KENANGA REGISTERS SECOND CONSECUTIVE BEST PERFORMING YEAR WITH RM118.8MIL PAT


Sound strategy: Kenanga Investment Bank’s diversified strategy enabled it to thrive, says Chay.

KUALA LUMPUR: Kenanga Investment Bank Bhd delivered a new all-time high with its full year financial results ended Dec 31, 2021, surpassing its record performance from the year before.

The independent investment bank’s profit before tax (PBT) increased to RM148.2mil, as compared to RM134.7mil the previous year, while its profit after tax (PAT) surged by 16.2% to RM118.8mil from the corresponding period last year.

Its revenue stood at RM891.5bil, with annualised return on equity reported at 11.5%, up from 10.7% the year before and earnings per share rose 11.9% from 14.6 sen to 16.3 sen in the same period.

In addition, its board of directors has declared a dividend of 10.5 sen per share, its highest since becoming an investment bank.

“The year 2021 was a year of two halves for the Malaysian capital markets.

“The first half was largely shaped by the same robust momentum that fuelled our bumper year in 2020.

“The retail-driven strong trading volumes on Bursa Malaysia led to the excellent performance in our stockbroking business,” commented Kenanga Investment Bank Bhd managing director Datuk Chay Wai Leong.

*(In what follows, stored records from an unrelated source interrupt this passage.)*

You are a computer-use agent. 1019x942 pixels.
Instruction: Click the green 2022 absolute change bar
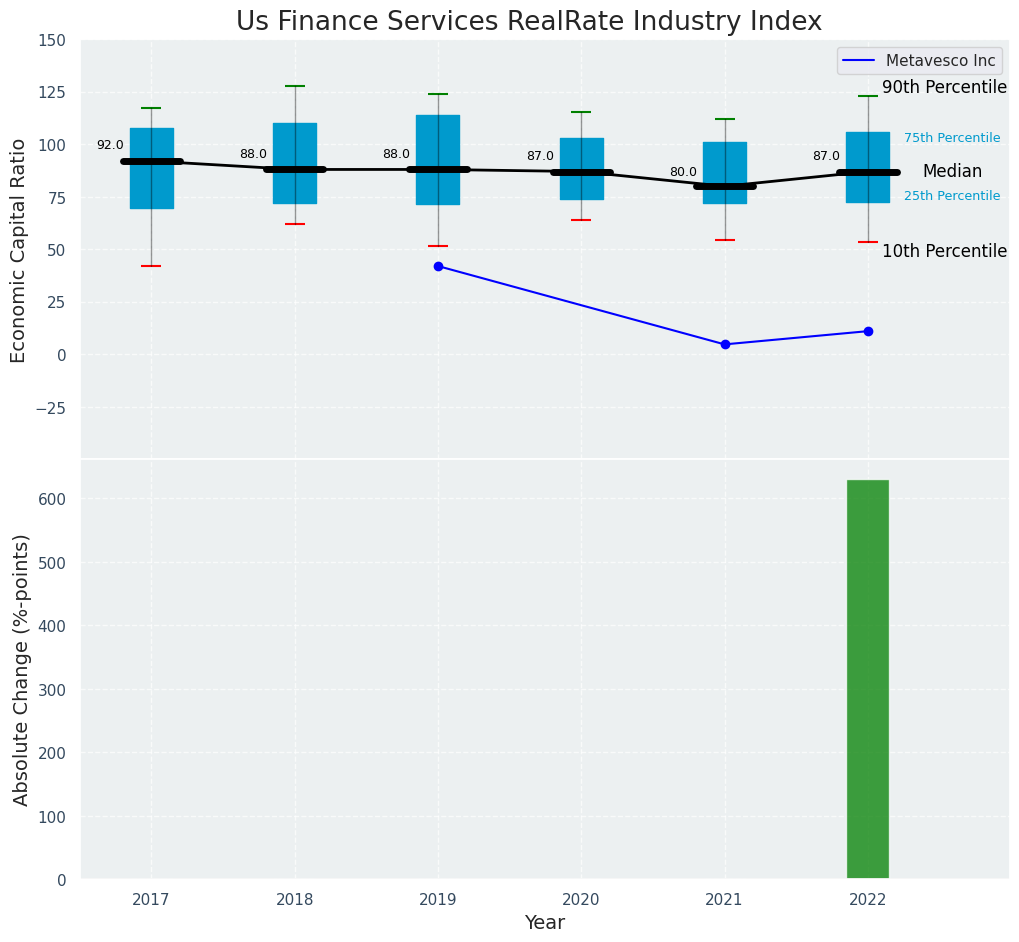[x=867, y=679]
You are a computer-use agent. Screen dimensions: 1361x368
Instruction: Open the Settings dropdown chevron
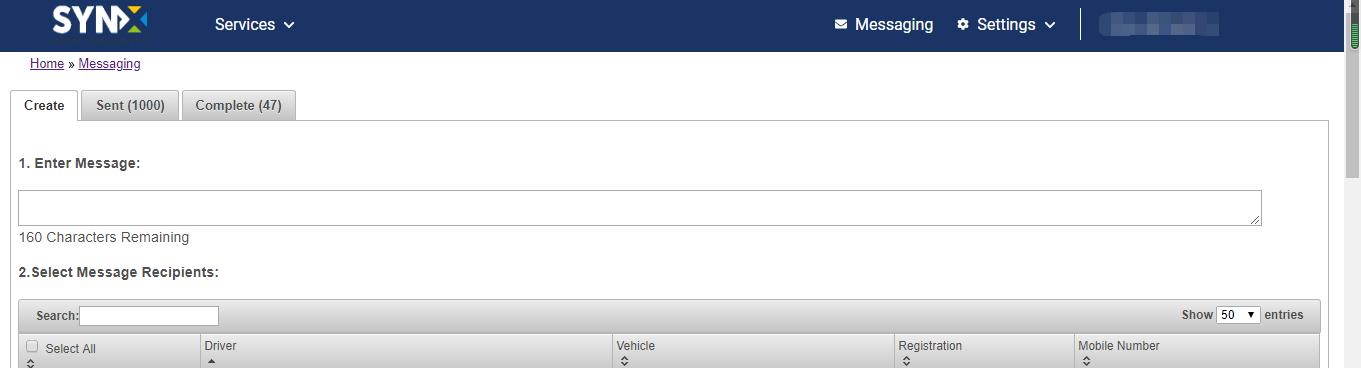[1050, 25]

He added, “However, this momentum moderated sharply in the second half of the year, as the country was hit by multiple headwinds, including the reintroduction of lockdown measures in the middle of the year due to surging Covid-19 cases.”

The FBM KLCI, which hovered above 1,600 points at the start of the year, slipped below 1,500 points during the second half. Daily average trading value weakened to RM4.1bil in December from a high of RM10.6bil in February 2021.

“Despite the tumultuous year, our stockbroking business continued to contribute the lion’s share of our 2021 bottom line, which was further reinforced by the significant strides made by both our asset management and private equity businesses.

“This enabled us to thrive through the volatilities to deliver a stellar performance that beat the odds – a testimony to the strength of our diversified strategy,” he said.

Its stockbroking division maintained a PBT of RM86.4mil for the year ended 2021, similar to the PBT of the previous year.

Its retail market share grew to 24.2% from 22.2%, driven by the continuous expansion of its joint venture Rakuten Trade, Malaysia’s first fully digital stock trading platform.

Meanwhile, its investment management division grew by almost three folds to a record PBT contribution of RM34.9mil.

This was attributed to the higher performance fee and management fee income generated from increased asset under administration to RM18.8bil and a 60% growth in sales agency force.

Kenanga Investment Bank’s private equity arm also had an exceptional year in 2021, with Fund I vintages maturing and in the harvesting period.

RM24.6mil gains were recognised during the year.

He shared, “Looking forward, digital, which has been central in shaping our growth journey, will continue to play a pivotal role in powering our next phase of advancement.”

Most recently, Kenanga Investment Bank launched Malaysia’s latest robo-advisor, Kenanga Digital Investing (KDI).

This follows the successful introduction of Rakuten Trade, which recently launched stock trading in the US markets at the same competitive commissions as trading on the local bourse.